(EXTRACT TO READ begins)

HOW TO GET OVER IT? When Overthinking Eats You


        Have you ever felt so discouraged and ashamed to the point that you just want to quit your job as soon as possible? Maybe you made a mistake. Perhaps, you had the worst experience at work. Or maybe, you just don't get it and it feels like you’re not adding value to the company. Overthinking could be eating you. You cannot stop thinking about your mistakes and what others think of you. A mindset like this could kill your career.

 

For years working in the customer service industry, I’ve dealt with a LOT of complaints handling processes. From over-the-phone profanity to throwing the office phone in front of me. Worst case; we had the police over to handle things out of our control. Yes, it can be extremely stressful for us. There were days, at the beginning of my career, when I couldn’t even eat my lunch because of the culture shock I experienced. But thanks to the first sets of managers and colleagues I had privileged working with, they helped me overcome the feelings of defeat and insecurities.

 

So how did I overcome this culture shock? As I already mentioned, I was very privileged to be in a healthy work environment when I started. My managers really empowered me to do the job assigned to me and were very clear that I can use my logic and judgment when making decisions. Remember this: you and I were assigned to our position after going through different hiring processes and training because they have already put their trust that we can provide the result expected for that position. Going back to the first question on how to overcome this, it was not instant. There was no magic. Just like learning other skills, it comes through time and practice. And I will share with you two things that helped me through time.

(EXTRACT TO READ ends)
(LISTED RECORDS begins)

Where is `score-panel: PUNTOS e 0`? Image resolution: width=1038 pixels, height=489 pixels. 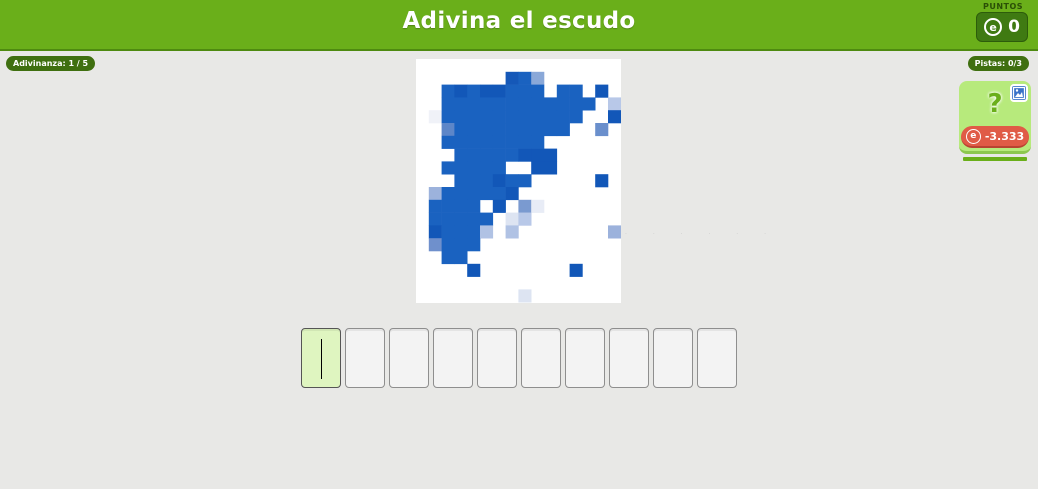 score-panel: PUNTOS e 0 is located at coordinates (1003, 22).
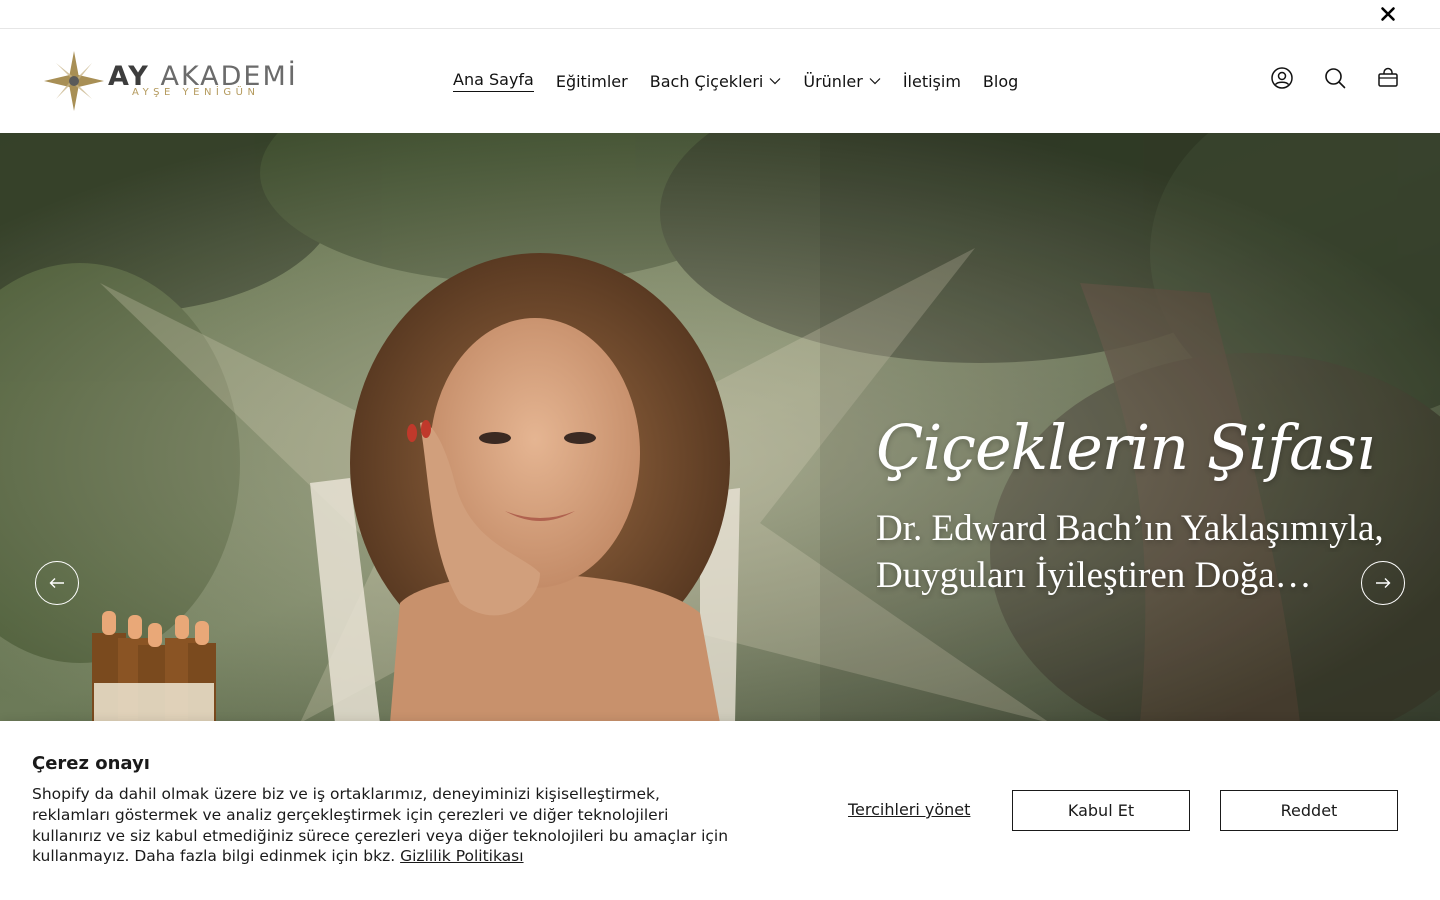  I want to click on brand-logo: AY AKADEMİ AYŞE YENİGÜN, so click(170, 81).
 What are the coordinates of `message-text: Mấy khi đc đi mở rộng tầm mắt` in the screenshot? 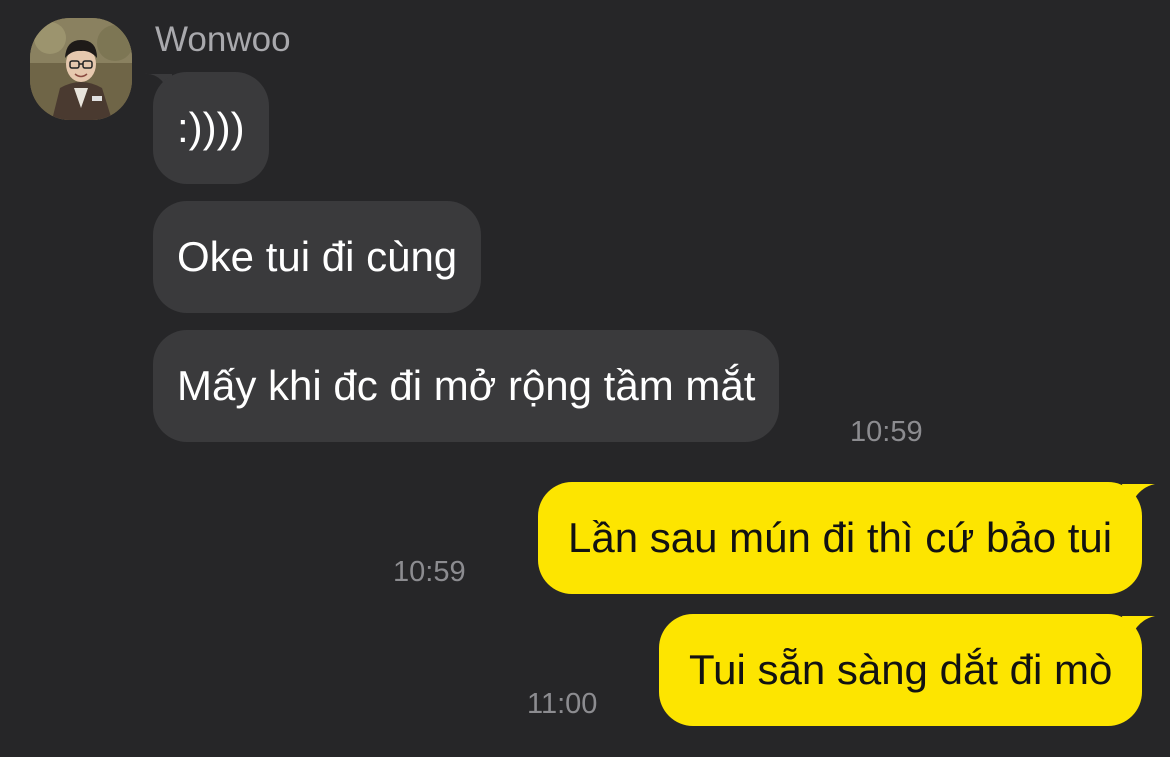 It's located at (466, 386).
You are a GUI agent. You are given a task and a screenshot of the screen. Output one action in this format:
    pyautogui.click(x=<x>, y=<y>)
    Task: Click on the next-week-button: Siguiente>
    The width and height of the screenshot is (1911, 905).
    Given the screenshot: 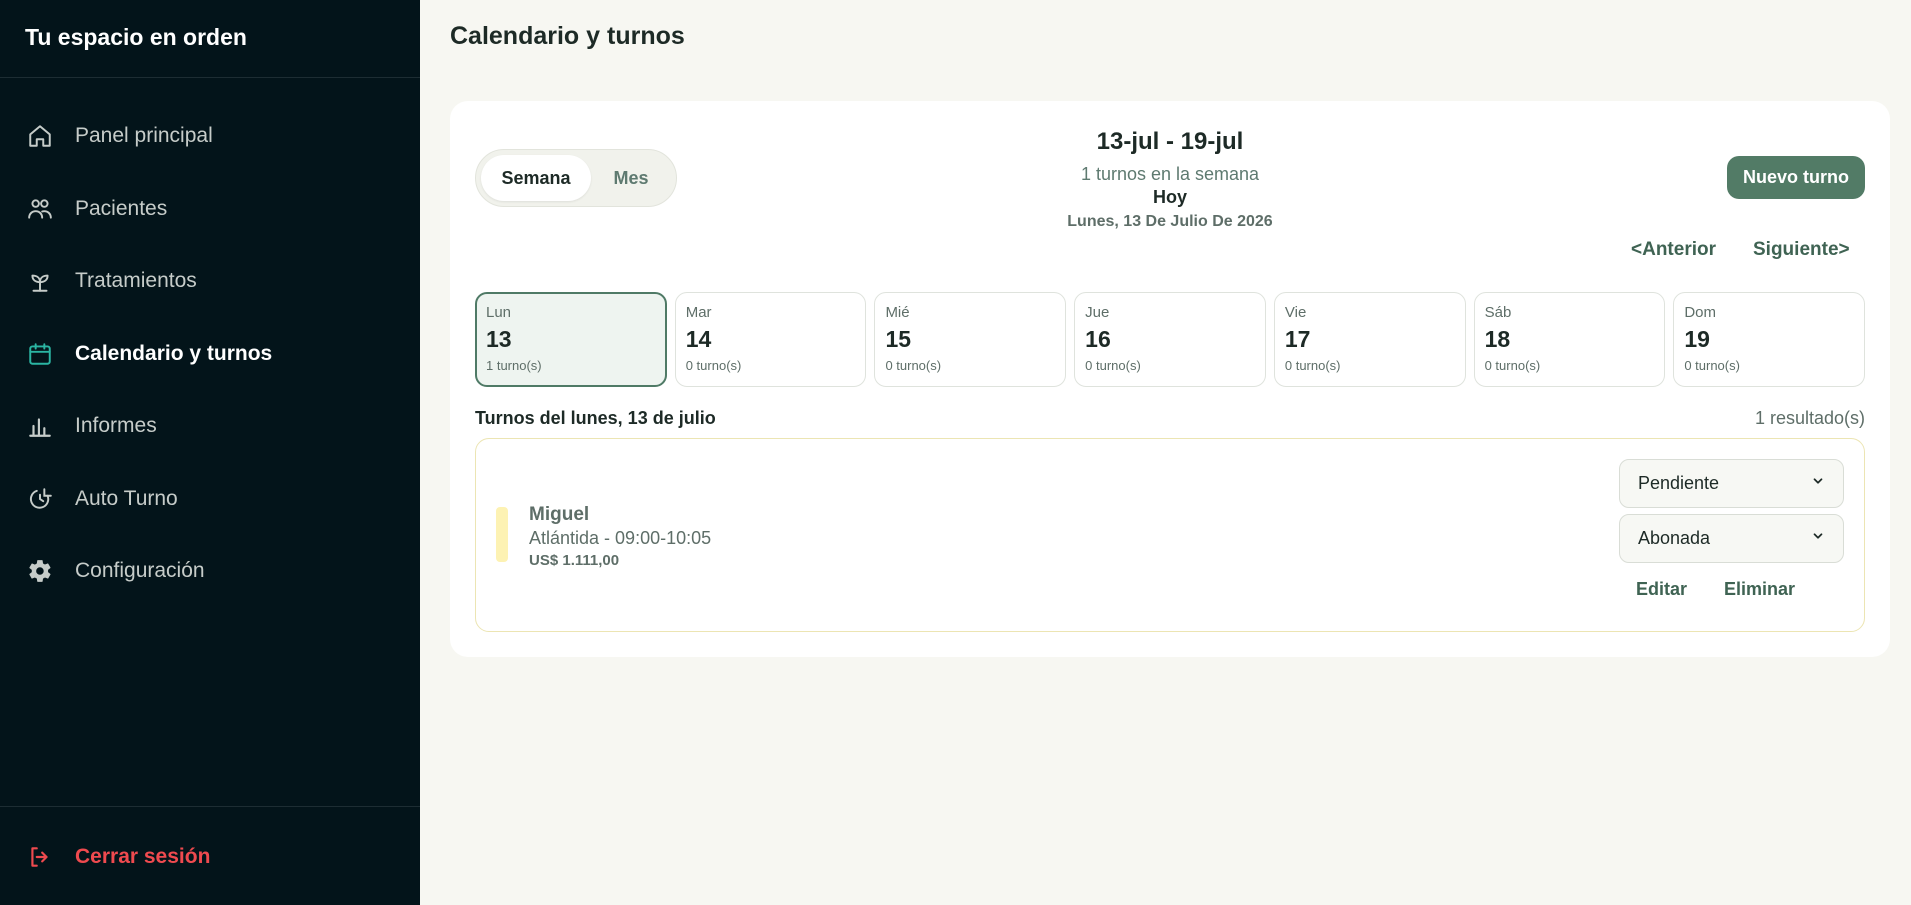 What is the action you would take?
    pyautogui.click(x=1802, y=250)
    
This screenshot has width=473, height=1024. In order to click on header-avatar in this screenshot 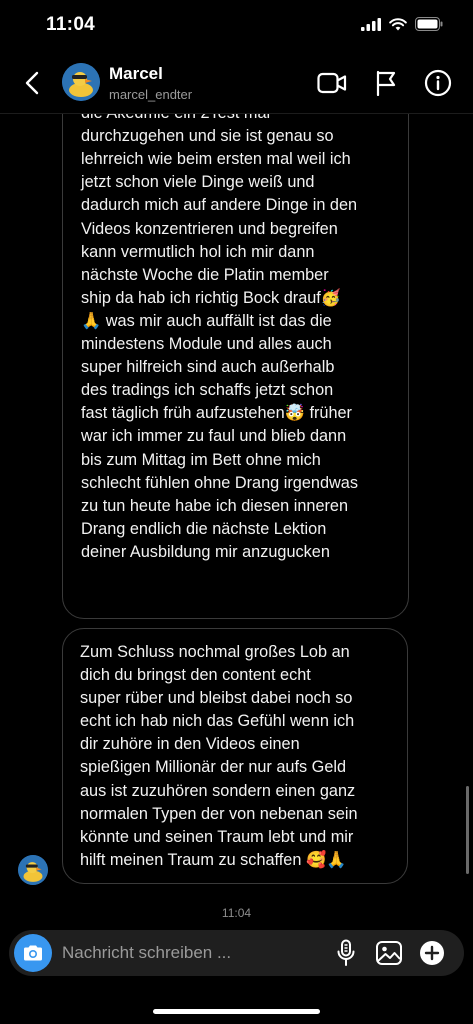, I will do `click(81, 82)`.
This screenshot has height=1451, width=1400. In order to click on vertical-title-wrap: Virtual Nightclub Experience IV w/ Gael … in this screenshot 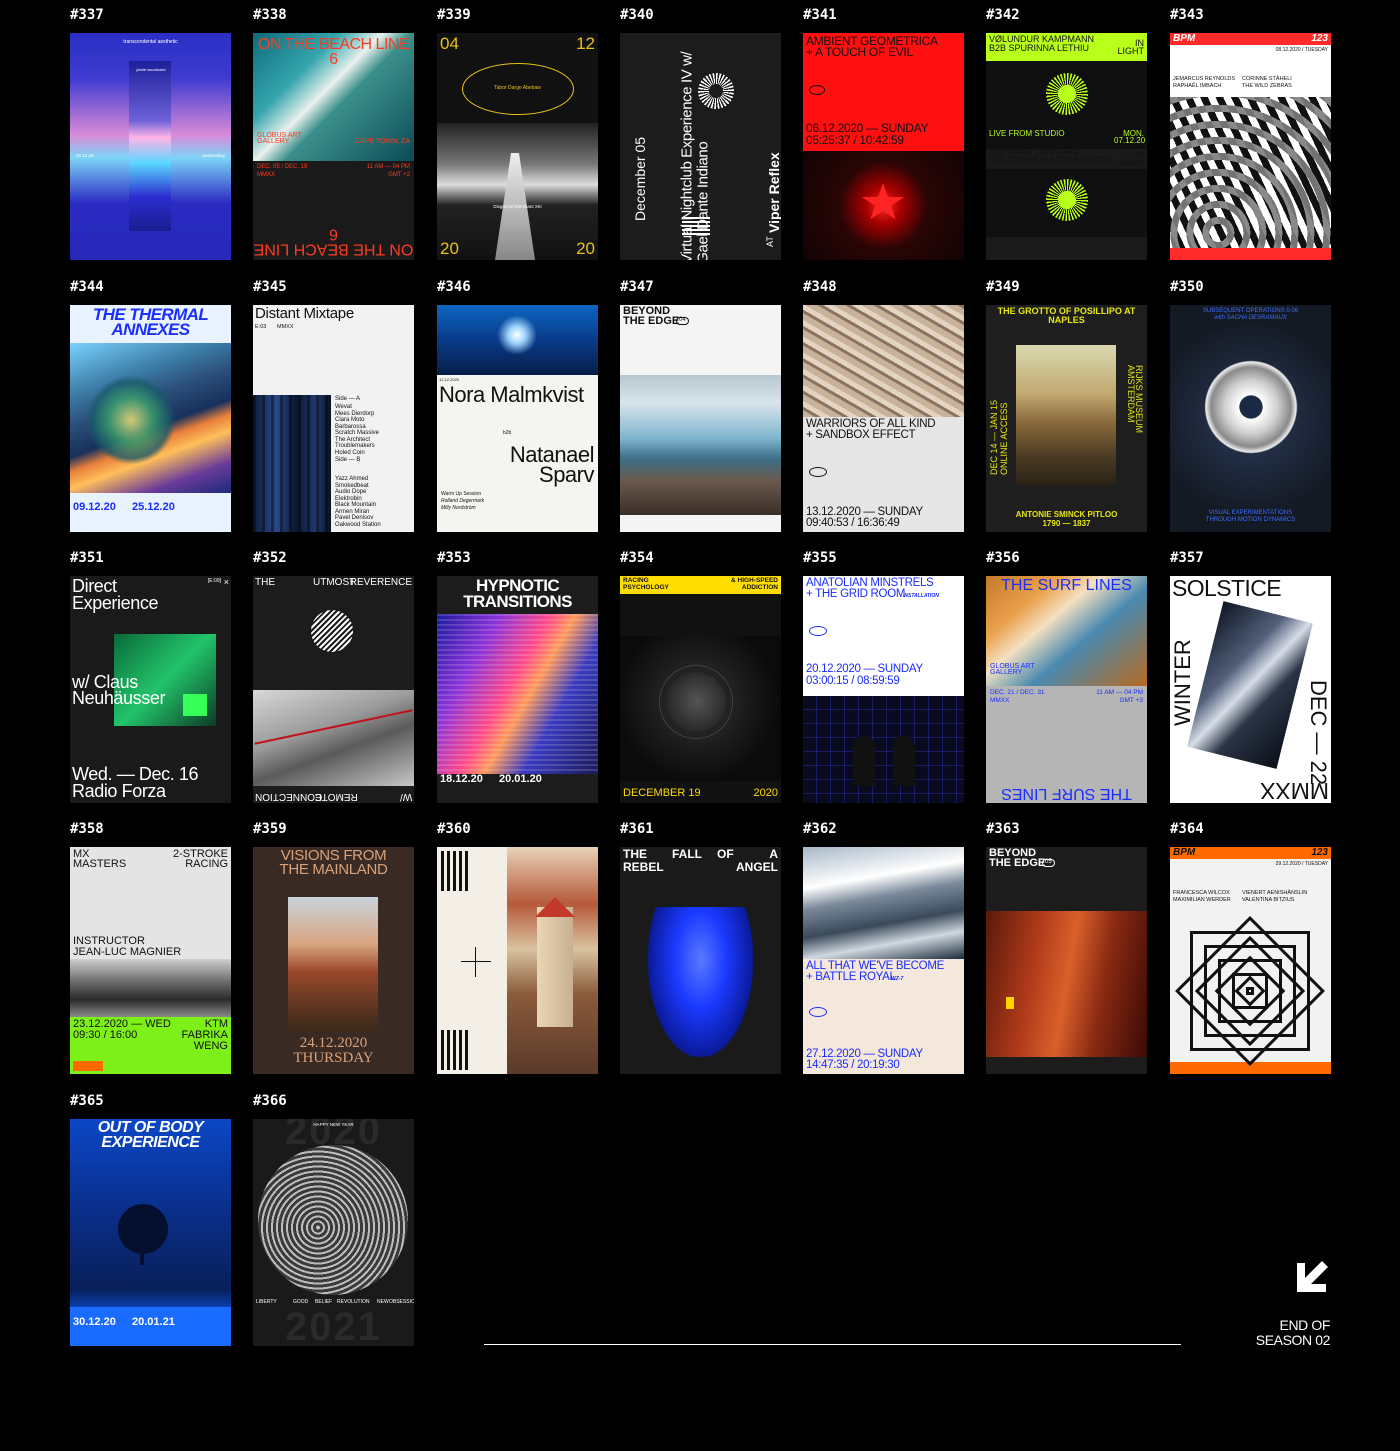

(LISTED RECORDS ends)

• _PARTS OF THE EXERCISE_
#1 Decide whether each statement agrees with the overthinking article, answering yes or no and quoting the deciding words: (a) The police once had to be brought in. (b) Getting past the culture shock happened instantly. (c) The writer's first managers said decisions should not rest on the writer's own judgment.
#2 Carry on writing the overthinking article from its final sentence, keeping its first-person voice.
The entries that come after the overthinking article are separate material.

• _ANSWERS FOR THE TASKS_
#1
(a) Yes: "Worst case; we had the police over to handle things out of our control."
(b) No: "it was not instant. There was no magic."
(c) No: "were very clear that I can use my logic and judgment when making decisions."

#2
 

First, we need to know the problem. OUR problem. We are prone to be self-centered or me-centered. Wherever things don’t go your way and when we make mistakes, we get insecure. The questions we always ask are all about ourselves. “What did I do wrong?” It’s not a bad question. We all know that there’s always room for improvement to be better next time. However, it’s not always about us. Finding the answer to that question is not always the solution.


"When we come to the point of doubting ourselves, we need to shift our way of thinking."

 

 Vocabulary.com says that “A self-centered person is excessively concerned with himself and his own needs.” This is what we need to change. When we come to the point of doubting ourselves, we need to shift our way of thinking. Instead of questions towards us, ask what could be the reason for the other person to act in a specific manner? Let’s put it this way; you are a front office agent in a hotel dealing with a mad guest whose credit card declined and wants to pay cash for the stay, which is against the policy. He insists on staying and saying you’re discriminating them, and it’s been the worst customer service in the world. Wow, you just began your career, and now you're a failure in the industry. What you need to do: try to put yourself in the other person’s shoes and think of what would you feel if you were them? Will you be mad? If so, what could be the reason?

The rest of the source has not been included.